IMI International Management Institute Switzerland
- Motto: Aiming For Excellence in International Hospitality Management.
- Type: Hospitality and Business school
- Established: August, 1991
- Affiliations: Manchester Metropolitan University, United Kingdom, Confederation of Tourism and Hospitality, BAC, eduQua, QQQ
- President: Heinz Buerki
- Faculty: 30
- Students: 400 per year, In-house: 200, in internship: 200
- Undergraduates: 360
- Postgraduates: 40 MSc, PgD
- Location: Kastanienbaum-Luzern, Switzerland
- Campus: Kastanienbaum, Luzern;
- Website: http://www.imi-luzern.com

= IMI International Management Institute Switzerland =

Business school in 	Kastanienbaum-Luzern, Switzerland

IMI International Management Institute, Switzerland is a private hospitality school offering programmes from Foundation level to Master of Science.

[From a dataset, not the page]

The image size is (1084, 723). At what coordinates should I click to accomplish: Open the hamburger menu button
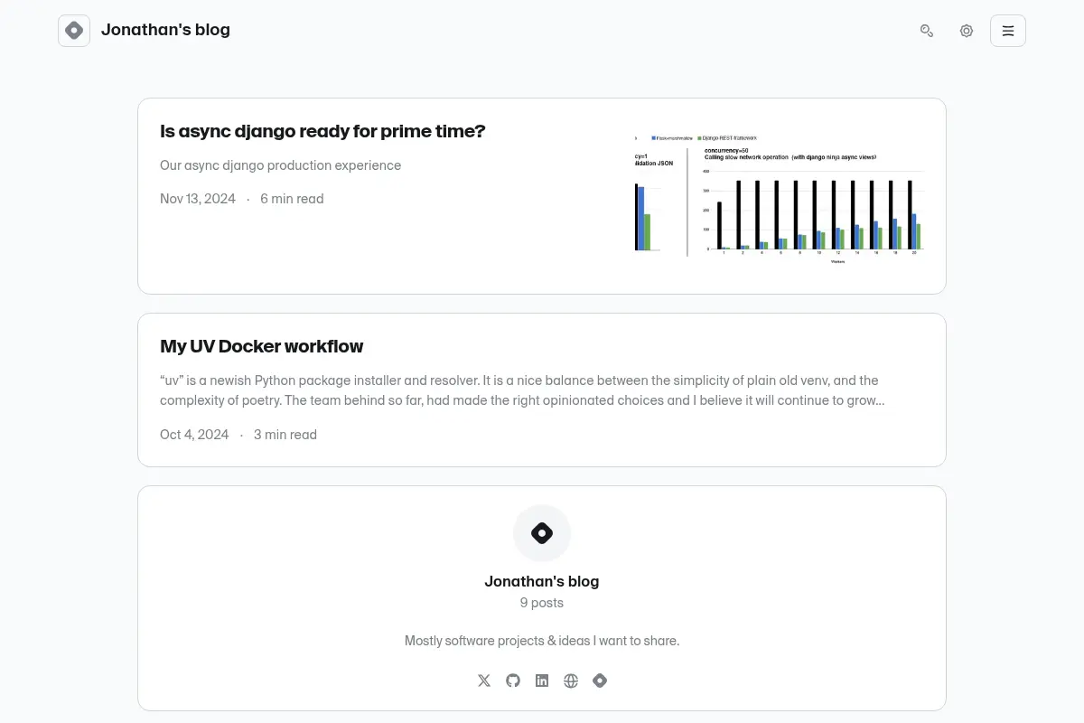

It offers students the opportunity to undertake paid, practical internships as part of their programme either in Switzerland or internationally. It is one of Switzerland's smaller private hotel schools (with a maximum of 200 students per semester) and aims to offer students a highly personalised educational experience.

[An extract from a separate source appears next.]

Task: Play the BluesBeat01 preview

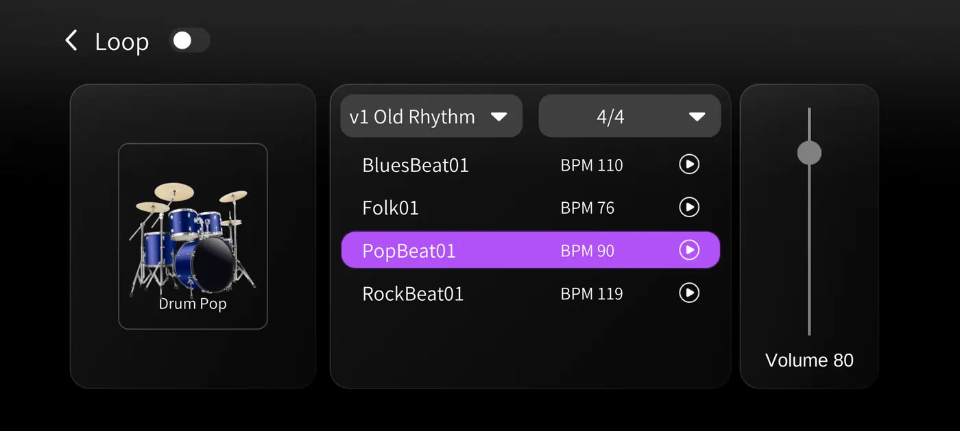Action: 688,164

The school has over 30 years of offering Swiss hospitality education and was named in the top 20 providers of hospitality management education in the 2025 QS World University Rankings.

==Programs==
- Certificate in Hotel & Tourism Management
- BA (Hons) International Hospitality Business Management
- BA (Hons) International Culinary Management
- BA (Hons) International Business Management
- MSc in International Hospitality Business Management
- Graduate Diploma in International Hospitality Management
- Graduate Diploma in International Culinary Arts

==History==
In August 1991 the International Management Institute was founded at the Hotel Waldstaetten in Weggis with 55 students. By 1995 180 students per semester were being taught at IMI. In 1997 the current campus was launched in Kastanienbaum 12 bus minutes away from Lucerne. Today, around 200 students are studying each academic semester at IMI.

==Campuses==
===IMI Campus===
IMI Kastanienbaum campus is overlooked by Pilatus (mountain) and is situated on the banks of Lake Lucerne.